Pescatori ticinesi preoccupati

Meno pesci a causa della depurazione dei laghi – Veronesi: “Ci sono altri interessi da tutelare” 

È in corso a Mendrisio l'assemblea della federazione ticinese per l'acquicoltura e la pesca (FTAP). I pescatori sono infatti preoccupati degli effetti della depurazione sulla popolazione ittica nei laghi e in particolare nel Verbano dove, a differenza di quanto accade nel Ceresio, mancano i pesci.
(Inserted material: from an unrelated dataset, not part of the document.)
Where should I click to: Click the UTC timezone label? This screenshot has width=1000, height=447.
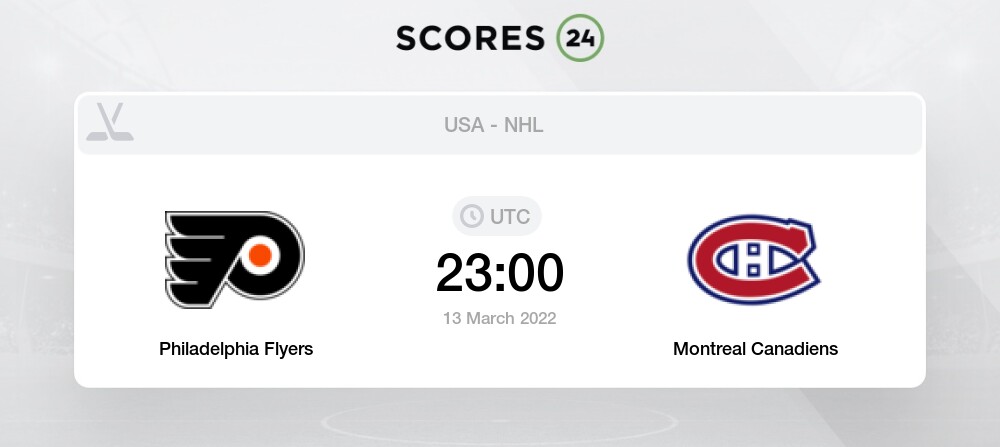(x=510, y=216)
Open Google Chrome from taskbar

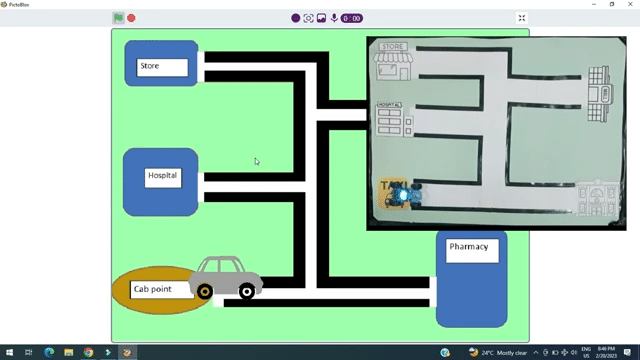coord(88,352)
“Il problema sta in una depurazione probabilmente eccessiva”, spiega il presidente della FTAP, Urs Lüchinger. Una depurazione che ha puntato ad impoverire le acque, evitando quella che viene definita eutrofizzazione, ovvero l’eccessiva ricchezza di sostanze nutritive come il fosforo che provoca lo sviluppo delle alghe.

“Per il Verbano, nell’ambito delle attività promosse dalla commissione italo-svizzera per la protezione delle acque, sono stati fissati degli obiettivi di qualità in termini di carico di fosforo ritenuti accettabili”, ha spiegato durante l’incontro Mauro Veronesi, capo dell’ufficio di protezione delle acque: “Livelli raggiunti per quanto riguarda il Lago di Locarno, ancora lontani invece per quello di Lugano”.

Questo significa che in futuro si pescherà meno anche sul Ceresio? “Prima che il lago cominci a perdere pesci ci vorrà molto tempo – aggiunge Veronesi -  non vogliamo un lago magro ma raggiungere un livello medio, perché ci sono altri interessi da salvaguardare oltre alla pesca: l’uso dell’acqua a fine potabili o termici per esempio. Ci sono molti elementi da considerare”.

Elementi che non sembrano però coincidere con gli interessi dei pescatori, che hanno anche un’altra preoccupazione, ovvero alcune specie di uccelli: “Dopo il cormorano, l’airone cenerino e lo svasso ora in Ticino è arrivato lo smergo. È protetto ma nocivo per la fauna ittica”, ci spiega ancora Urs Lüchinger.